TO DO ::
Starting with the line in which "You are a computer-use agent." appears, give back every line exactly as written until the listing ends, excluding pictures.

MATERIAL FOR THIS TASK ::

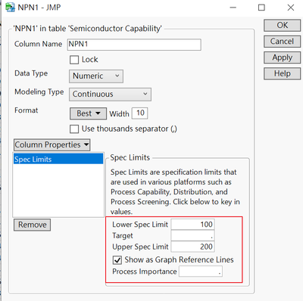
Task: Open the Column Properties menu
Action: [52, 145]
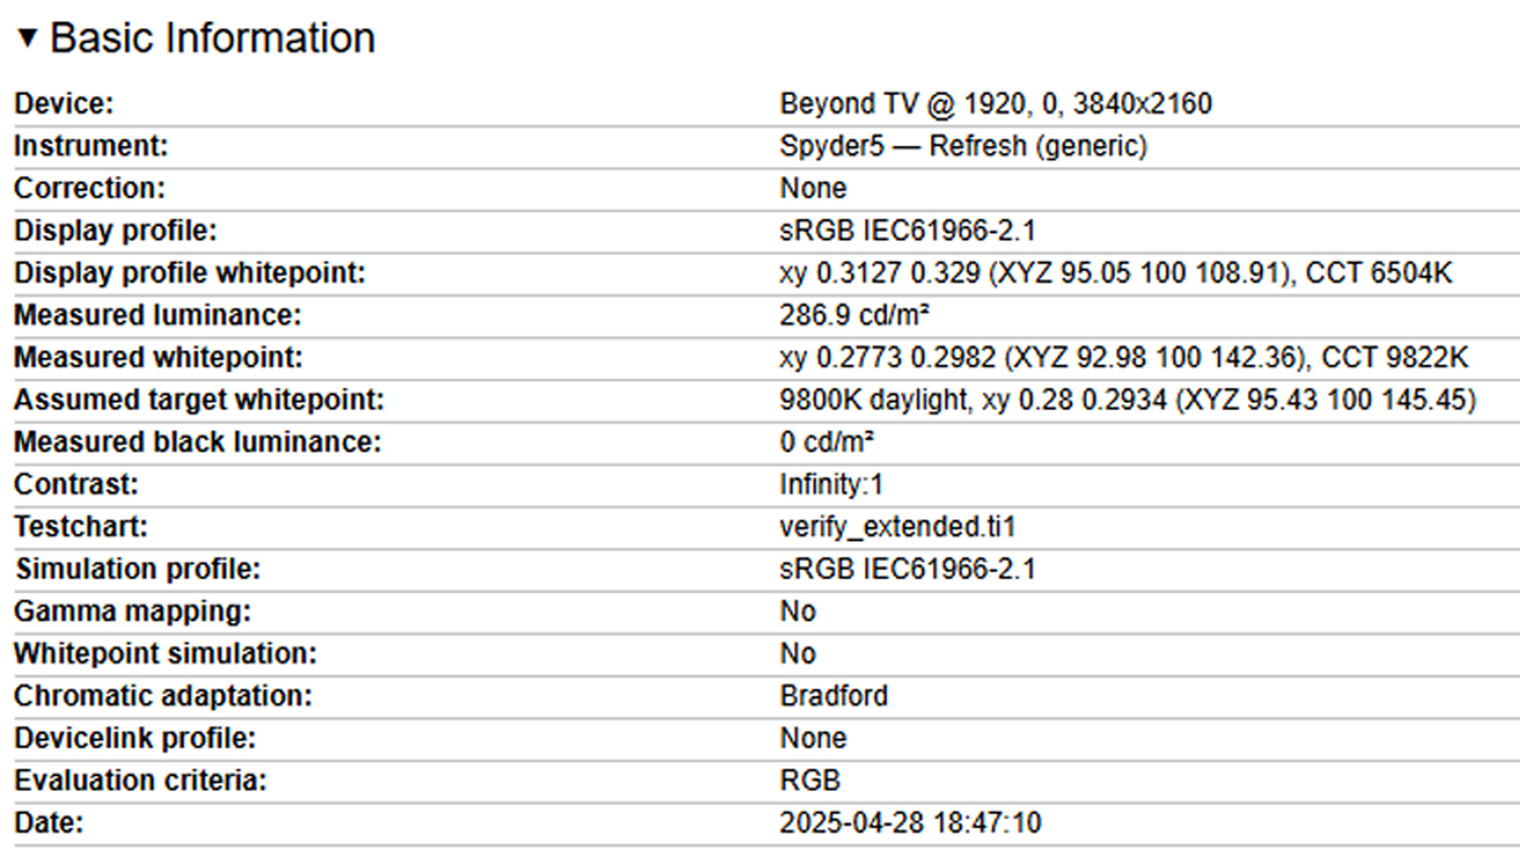The width and height of the screenshot is (1520, 855).
Task: Click the Gamma mapping No value
Action: pyautogui.click(x=797, y=611)
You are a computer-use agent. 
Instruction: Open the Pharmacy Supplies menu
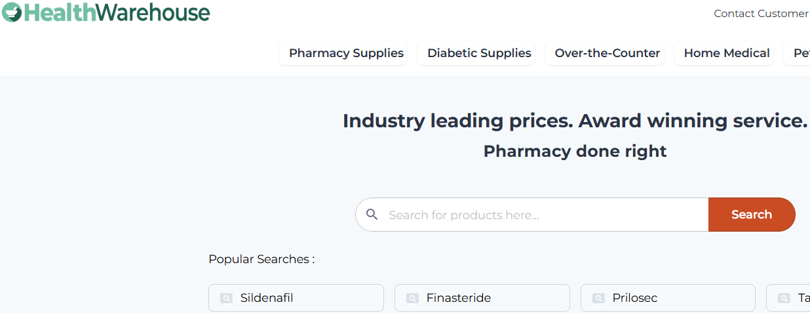pyautogui.click(x=346, y=53)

COMPLETED TASK ::
You are a computer-use agent. 
Instruction: Open the Pharmacy Supplies menu
pyautogui.click(x=346, y=53)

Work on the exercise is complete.